## OBJETIVO DE LA TAREA
Redacte la continuación del artículo sobre la composición racial de la población de Estados Unidos, comenzando justo después de su último párrafo.

Pedro Haces, líder de la CATEM
Alerta racial de Trump: termina
ciclo wasp; avanza mancha café
Detrás de la parafernalia agresiva del FTOTUS –first twitterer of the United States, el primer tuitero de la nación–, lo cierto es que las cifras demográficas estadunidenses están mostrando un nuevo perfil del estadunidense promedio. Tres datos deben rescatarse:
1.- La población inglesa que fundó las Trece Colonias en 1775 tenía una presencia demográfica de 47.5% en 1790; hacia el 2000 había caído a 8.7%. En 1790 el 74.5% de la población dominante era inglesa, afroamericana, irlandesa-escocesa; en el 2000 esa misma población bajó a 32.5%. En 1790 la población mayoritaria era inglesa (47. 5%), en tanto que en el 2000 la población en primer sitio fue la alemana (16%). El predominio de razas se ha atomizado.
2.- De acuerdo con el censo de 2010, la población hispana en los EE. UU. creció 43% del 2000 a 2010, en tanto que la población no hispana apenas subió 4.9%. En términos generales la población hispana del total pasó de 12.5% en el 2000 a 16.3% en 2010, mientras la población no hispana bajó de 87.5% en el 2000 a 83.7% en 2010. Aquí se localiza el debate provocado por el presidente Trump cuando propuso que el Censo 2020 preguntara sobre la raza de los censados.
3.- Según el mapa poblacional por raza del Censo, cuando menos doce estados del sur de los EE. UU. tienen una población latina que va del 16.3% a más del 50%: Washington, Oregón, Idaho, California, Nevada, Utah, Cheyenne, Arizona Colorado, Nuevo México, Texas y Florida. De ellas, ciudades del sur de California Arizona, Nuevo México y Texas tiene población hispana de más del 50%; se trata de la lonja del suroeste que fue la que la guerra de 1847 le quitó a México. Hay, pues, una especie de reconquista de raza, aunque esos mexicanos en esas zonas son más gringos en estilo de vida, aunque con una importante presencia cultural propia.
Las razones raciales estadunidenses son históricas. Los EE. UU. son apenas una nación con sólo 244 años de existencia en dos etapas: la del Mayflower de 1660 a 1823 y la de la conquista del Oeste liquidando a 10 millones de indios cazadores de búfalos y cultura nómada de 1823 a la Guerra con México en 1847. A los amerindios los sedujeron con casinos y a los negros los han absorbido con el avance de las mezclas de sangre. Sólo los hispanos mantienen su cultura, a pesar de que estén ya sometidos a las inclemencias del american way of life.

## DATOS DE ORIGEN
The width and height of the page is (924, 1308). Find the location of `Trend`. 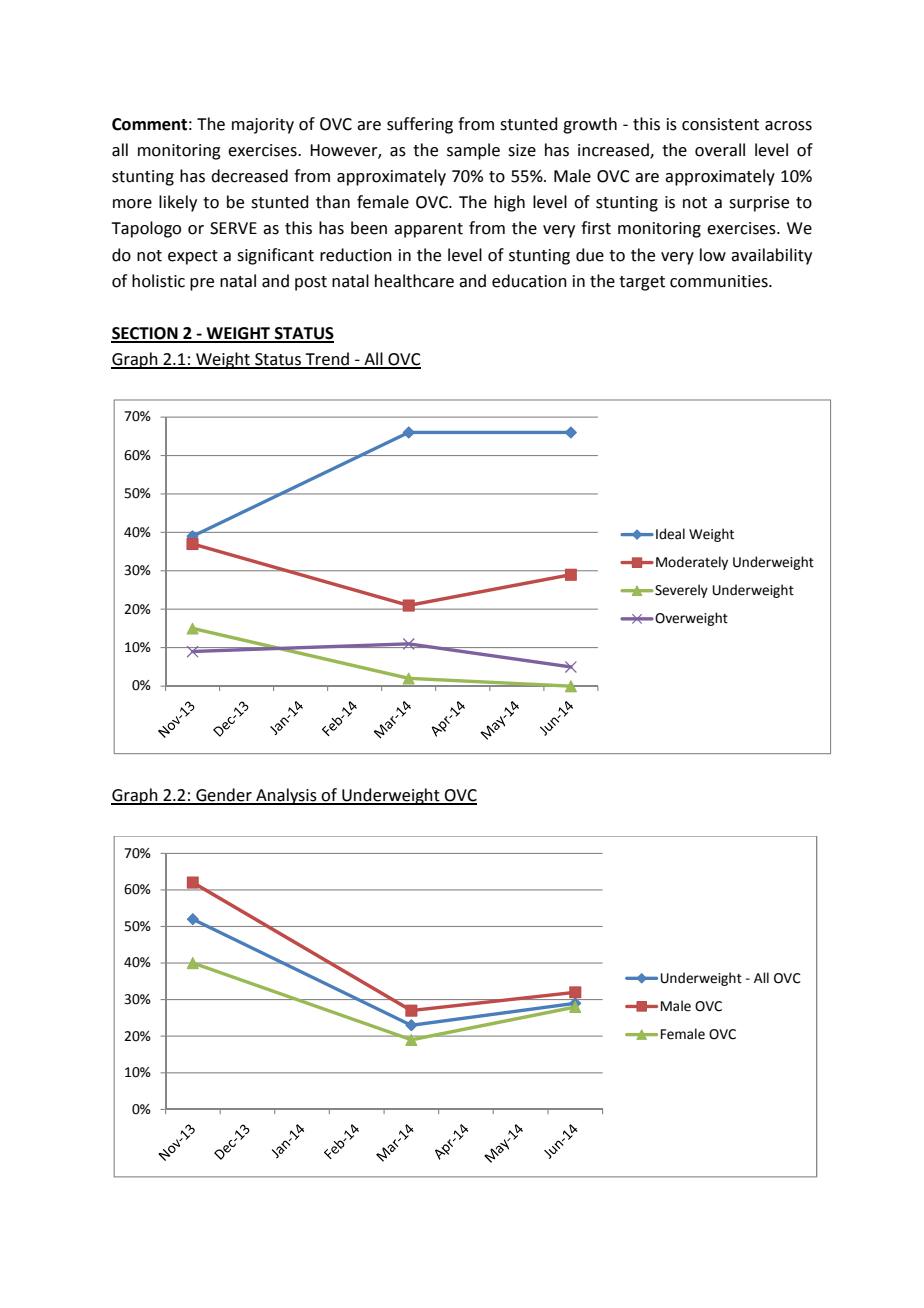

## RESPUESTA DEL EJERCICIO
La conciencia racial estadunidense se mantuvo de manera represiva hasta finales de los sesenta y fue liquidada por las reformas anti segregacionismo. De nueva cuenta, paradójicamente, fue revivida por los demócratas en los años de Bill Clinton: del republicano Reagan a la primera mitad del demócrata Clinton, el promedio anual de deportaciones fue de alrededor de 40 mil personas anuales. Clinton las hizo pasar de 114 mil en 1997 a 188 mil en 2000. Bush Jr. las llevó de 190 mil en 2001 a 464 mil en 2008.
El primer presidente de la minoría racial negra, Barack Obama, incrementó las deportaciones, echó del su país a casi 2.8 millones de migrantes, una media de 350 mil anuales. En los años 2017-2018, el gobierno de Trump ha deportado a 384 mil personas, una media de 192 mil anuales, poco menos de la mitad del promedio de Obama. Ahí se ve un poco la hipocresía de la élite liberal estadunidense: no es Trump y el concepto racial de la sociedad estadunidense en ciclos republicanos y demócratas.
La parafernalia demócrata anti Trump se ha negado a analizar históricamente el tema de las minorías migrantes. El racismo de Trump se resume al modelo puritano que fundó la nación en 1775: la pureza de la sangre inglesa y europea –alemana e irlandesa, sobre todo–. Si se entiende bien, Trump repudia a la migración que se niega a aceptar la totalidad del american way of life, es decir, que los hispanos se niegan a ser totalmente estadounidenses –o gringuitos, para que se entienda bien–.
Pero hay otro dato que se refleja en el mapa de la población hispana: el síndrome Texas. Para engullirse a Texas a mediados del siglo XIX, los estadunidenses poblaron el estado, declararon la independencia y luego se anexaron a los EE. UU. No se ve que puede repetirse el modelo, pero Trump pudiera temer que la mayoría mexicana en Texas, Arizona, Nuevo México y California se separaran simbólicamente de los EE. UU. en materia cultural y de población.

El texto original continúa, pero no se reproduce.